§ **DATA PROVIDED**:
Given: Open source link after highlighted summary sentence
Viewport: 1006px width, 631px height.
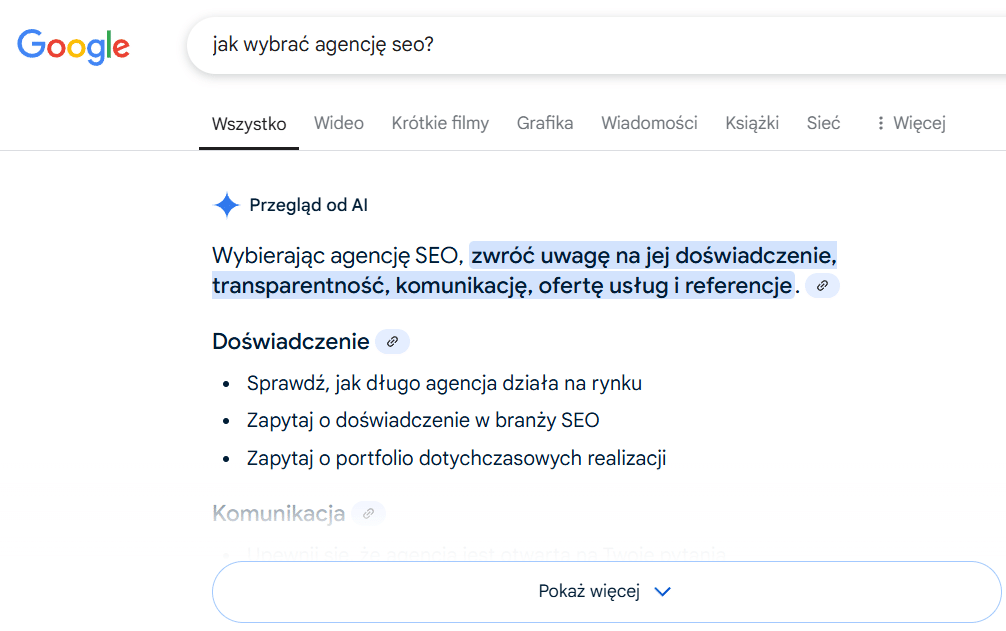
...
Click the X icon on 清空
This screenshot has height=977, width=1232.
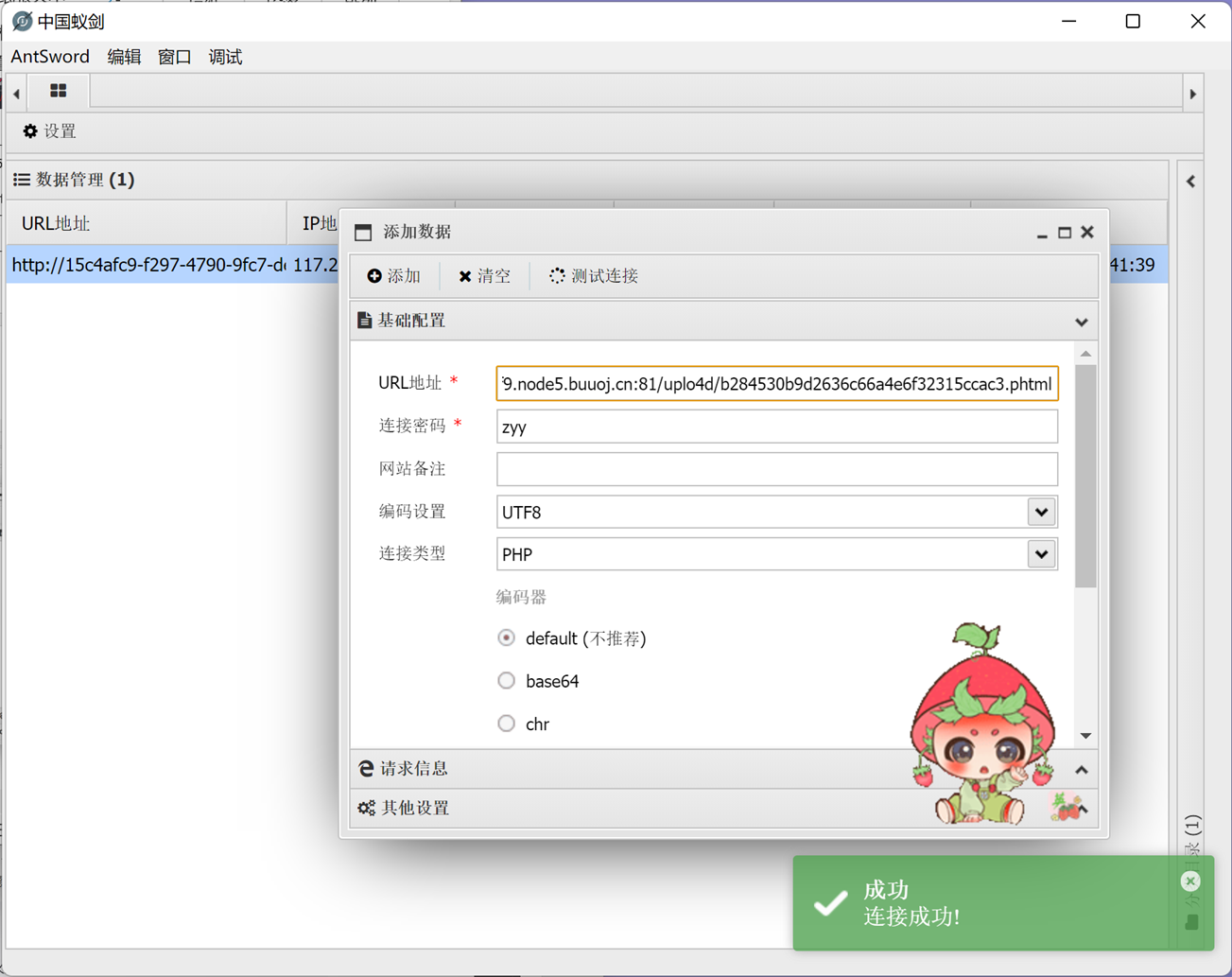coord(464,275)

§ **TASK**: Word for word, restate the lines of the data above that fall between the line holding "Given: Open source" and the line holding "Viewport: 1006px width, 631px height.", inclusive, and no other lines.

§ **RESULT BELOW**:
Given: Open source link after highlighted summary sentence
Viewport: 1006px width, 631px height.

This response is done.